▶ Page:

━━━━━━━━

5. The microscope according to claim 1, wherein the light source or
the illumination optical system is configured to selectively emit
the illuminating light onto the observed object during an exposure
period of the imaging unit.
6. The microscope according to claim 1, wherein the illumination
optical system includes a cylindrical lens that converges the
illuminating light onto an area of the observed object that is
elongated in a specific direction, wherein the spectroscopic unit
is configured to disperse the transmitted and scattered light in a
direction perpendicular to the specific direction, and wherein the
imaging unit is configured to acquire intensities of a plurality of
wavelength components of the transmitted and scattered light
generated at a plurality of positions in the observed object along
the specific direction.
7. The microscope according to claim 1, wherein the illumination
optical system includes a slit to restrict an area of the observed
object illuminated with the illuminating light to an area elongated
in a specific direction, wherein the spectroscopic unit is
configured to disperse the transmitted and scattered light in a
direction perpendicular to the specific direction, and wherein the
imaging unit is configured to acquire intensities of a plurality of
wavelength components of the transmitted and scattered light
generated at a plurality of positions in the observed object along
the specific direction.

━━━━━━━━

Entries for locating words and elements
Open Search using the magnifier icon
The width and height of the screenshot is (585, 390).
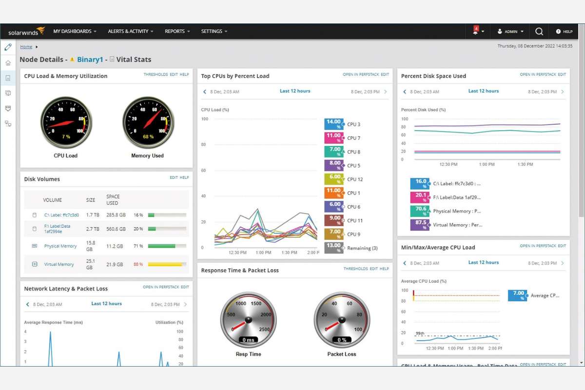pos(539,31)
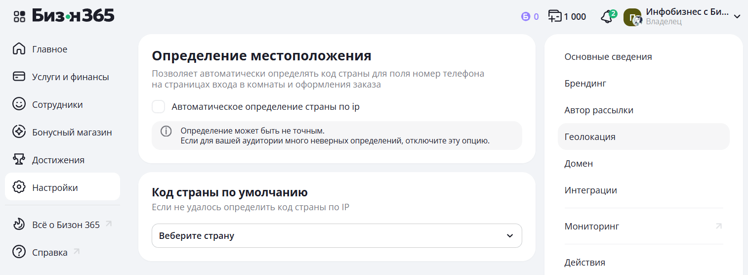Open the Веберите страну dropdown

(x=336, y=236)
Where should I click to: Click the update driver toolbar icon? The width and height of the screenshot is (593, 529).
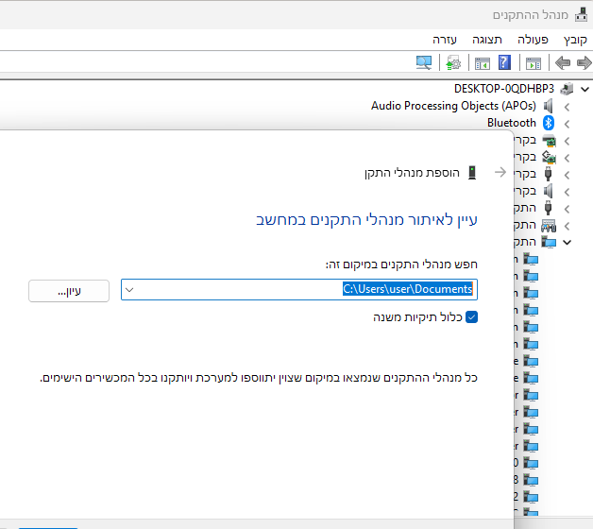point(453,63)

━━━━━━━━

▶ Tasks to complete:
**1.** Answer these questions about the microscope claims:
(a) During what period does claim 5 say the illuminating light is selectively emitted onto the observed object?
(b) Which part of the illumination optical system converges the illuminating light in claim 6?
(c) What does claim 7 use to restrict the illuminated area of the observed object?
**2.** Continue the microscope claims from the end of claim 7.

▶ Task-by-task outputs:
**1.**
(a) During an exposure period of the imaging unit.
(b) A cylindrical lens.
(c) A slit.

**2.**
8. The microscope according to claim 1, wherein the illumination
optical system is configured to selectively emit the illuminating
light onto the observed object in a wavelength band to which the
imaging unit has sensitivity.
9. The microscope according to claim 2, wherein the illumination
optical system emits the illuminating light onto the observed
object from above the observed object, and wherein the objective
lens is disposed below the observed object.
10. The microscope according to claim 2, wherein the illumination
optical system is configured to increase an amount of the
illuminating light during observation of the observed object
relative to an amount of the illuminating light during background
measurement, the illuminating light illuminating the observed
object during the observation, and wherein the calculating unit
includes a storage device configured to store correction data used
to correct a difference in spectrum of the illuminating light
between during observation and during background measurement and to
correct the intensities of the wavelength components based on the
correction data.
11. The microscope according to claim 2, wherein the light source
or the illumination optical system is configured to selectively
emit the illuminating light onto the observed object during an
exposure period of the imaging unit.
12. The microscope according to claim 2, wherein the illumination
optical system includes a cylindrical lens that converges the
illuminating light onto an area of the observed object that is
elongated in a specific direction, wherein the spectroscopic unit
is configured to disperse the transmitted and scattered light in a
direction perpendicular to the specific direction, and wherein the
imaging unit is configured to acquire intensities of a plurality of
wavelength components of the transmitted and scattered light
generated at a plurality of positions in the observed object along
the specific direction.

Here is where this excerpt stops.